Irritable Bowel Sydrome (IBS) – are you getting the support you need?

Irritable Bowel Syndrome (IBS) can be a debilitating condition causing bloating, cramps, diarrhoea and constipation in pretty much any combination and level of severity. For some people symptoms can be manageable and may even resolve themselves, but for others it can be a chronic problem with more serious implications for long term dietary choices and eating patterns – not to mention the impact it can also have on socialising and relationships. The stress of this in itself can then trigger symptoms and sufferers can find themselves in a vicious cycle. In more extreme cases this can result in nutritional deficiencies and social isolation or depression


I’ve helped many IBS sufferers in my clinics and they consistently tell me several things about their experience:

  • that it was much easier than they thought to talk about their issues
  • that they didn’t realise how much their diet could be influencing their symptoms
  • that the changes weren’t extreme and were much easier to make than they had anticipated
  • and, that they wished they’d come to see me sooner.


So what exactly was stopping them coming sooner?  From my clinic experience I’ve seen a few common themes, all of which have an emotional basis:


Fear of not being taken seriously

It does happen to some people, and you will hear stories and read about people for whom this has been the case, but you shouldn’t assume that this will be the same for you so you should try first and hopefully you will be pleasantly surprised. If you do have a bad experience, don’t give up, but do try a different practitioner. If it’s your GP try to see another member of the practice or change clinics completely. If you are thinking of trying a complimentary therapy take time to check that they have suitable experience and qualifications.
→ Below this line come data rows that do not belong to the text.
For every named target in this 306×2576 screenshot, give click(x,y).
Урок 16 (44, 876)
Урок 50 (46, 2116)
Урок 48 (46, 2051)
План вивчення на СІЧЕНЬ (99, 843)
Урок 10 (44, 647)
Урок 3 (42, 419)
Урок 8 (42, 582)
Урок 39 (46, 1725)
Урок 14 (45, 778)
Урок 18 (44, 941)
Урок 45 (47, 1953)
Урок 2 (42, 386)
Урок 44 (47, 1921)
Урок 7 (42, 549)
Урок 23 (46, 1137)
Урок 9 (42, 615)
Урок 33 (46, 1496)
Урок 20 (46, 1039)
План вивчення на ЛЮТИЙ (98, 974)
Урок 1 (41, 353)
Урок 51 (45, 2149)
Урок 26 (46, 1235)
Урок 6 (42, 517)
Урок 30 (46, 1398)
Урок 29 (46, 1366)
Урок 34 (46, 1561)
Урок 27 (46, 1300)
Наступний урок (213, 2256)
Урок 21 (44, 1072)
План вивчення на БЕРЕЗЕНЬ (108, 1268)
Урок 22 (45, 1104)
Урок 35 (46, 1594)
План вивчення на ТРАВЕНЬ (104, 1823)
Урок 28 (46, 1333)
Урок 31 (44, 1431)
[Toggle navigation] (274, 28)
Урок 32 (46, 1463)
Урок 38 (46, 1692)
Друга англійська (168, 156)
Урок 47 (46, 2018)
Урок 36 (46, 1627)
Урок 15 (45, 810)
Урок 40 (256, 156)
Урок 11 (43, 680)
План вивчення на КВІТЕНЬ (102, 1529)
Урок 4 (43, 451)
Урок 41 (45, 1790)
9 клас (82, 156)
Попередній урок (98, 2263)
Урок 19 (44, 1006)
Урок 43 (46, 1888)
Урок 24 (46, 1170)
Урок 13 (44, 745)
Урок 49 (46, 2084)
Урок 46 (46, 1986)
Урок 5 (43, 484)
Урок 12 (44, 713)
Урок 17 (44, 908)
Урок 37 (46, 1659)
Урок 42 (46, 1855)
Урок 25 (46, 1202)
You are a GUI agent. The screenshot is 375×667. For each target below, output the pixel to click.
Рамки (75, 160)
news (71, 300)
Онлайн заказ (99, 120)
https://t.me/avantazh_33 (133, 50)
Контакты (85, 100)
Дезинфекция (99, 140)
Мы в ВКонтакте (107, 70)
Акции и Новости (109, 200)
You can also ask around to see who has a reputation for an empathetic and open approach, and it’s always a good idea to call before you book so you can get a sense of what they are like and whether they are the right fit for you. Being heard is an important part of the healing process – so don’t settle for anything less.


Embarrassment discussing personal issues

It’s normal to get embarrassed talking about intimate body functions with a stranger, but remember healthcare professionals are trained to deal with this and most people who offer healthcare services do so because they genuinely care about your health and just want to support you. A good practitioner will make it a priority to help you feel at ease so you feel comfortable opening up about tricky topics. I for one use visual aids for some symptom questions so my clients can indicate an issue on a chart rather than having to talk about it. Another simple trick is to write down the issues in advance and just hand them to the practitioner. We understand that it’s not easy for you, so we try to be as sensitive as possible.


Guilt that you are somehow responsible for your condition

Many of my IBS clients are harbouring guilt when they first come into clinic and I think this partly stems from a lot of them being told IBS is due to stress. When someone tells us our issue is stress related what we really hear as ‘it’s all in your head’ or ‘you are making this up’ or ‘this is your own fault’. This can be very distressing and unhelpful and clearly won’t help you feel better about your situation. Certainly stress can be a key factor, but more often it is the effect of IBS, rather than the cause. Also, it’s important to remember that there is a biochemical basis to stress and that means right nutrition can actually help you lower your stress levels to a certain extent. In my experience there are multiple reasons why the gut is struggling and stress is usually just the last straw to break the camel’s back. Your practitioner should be take time to explain what factors could be at play in your case and how best you might move forward.


Denial that you need help

For some people the issues will just resolve themselves, but for many they do not. If you have been struggling for a while or have been trying to self-manage the condition to no avail then it’s probably time to get expert help. There a lots of other conditions that might give you similar symptoms (for example lactose intolerance, inflammatory bowel disease, Coeliac disease, stomach bugs, etc.), so if you haven’t already done so start with your GP to verify that what you have is actually IBS.


As an evidence-based approach nutritional therapy offers an ideal adjunct to any conventional medical treatment with the benefit that any diet and lifestyle advice is specifically tailored to you and your unique set of circumstances. Using information about your diet, lifestyle and health history an experienced nutritional therapist can start to unravel the factors that might be contributing to your issues and support you with a programme on how to address them to break the cycle.


And the sooner you start the process, the quicker you could start to get advice and support to get you on the right track.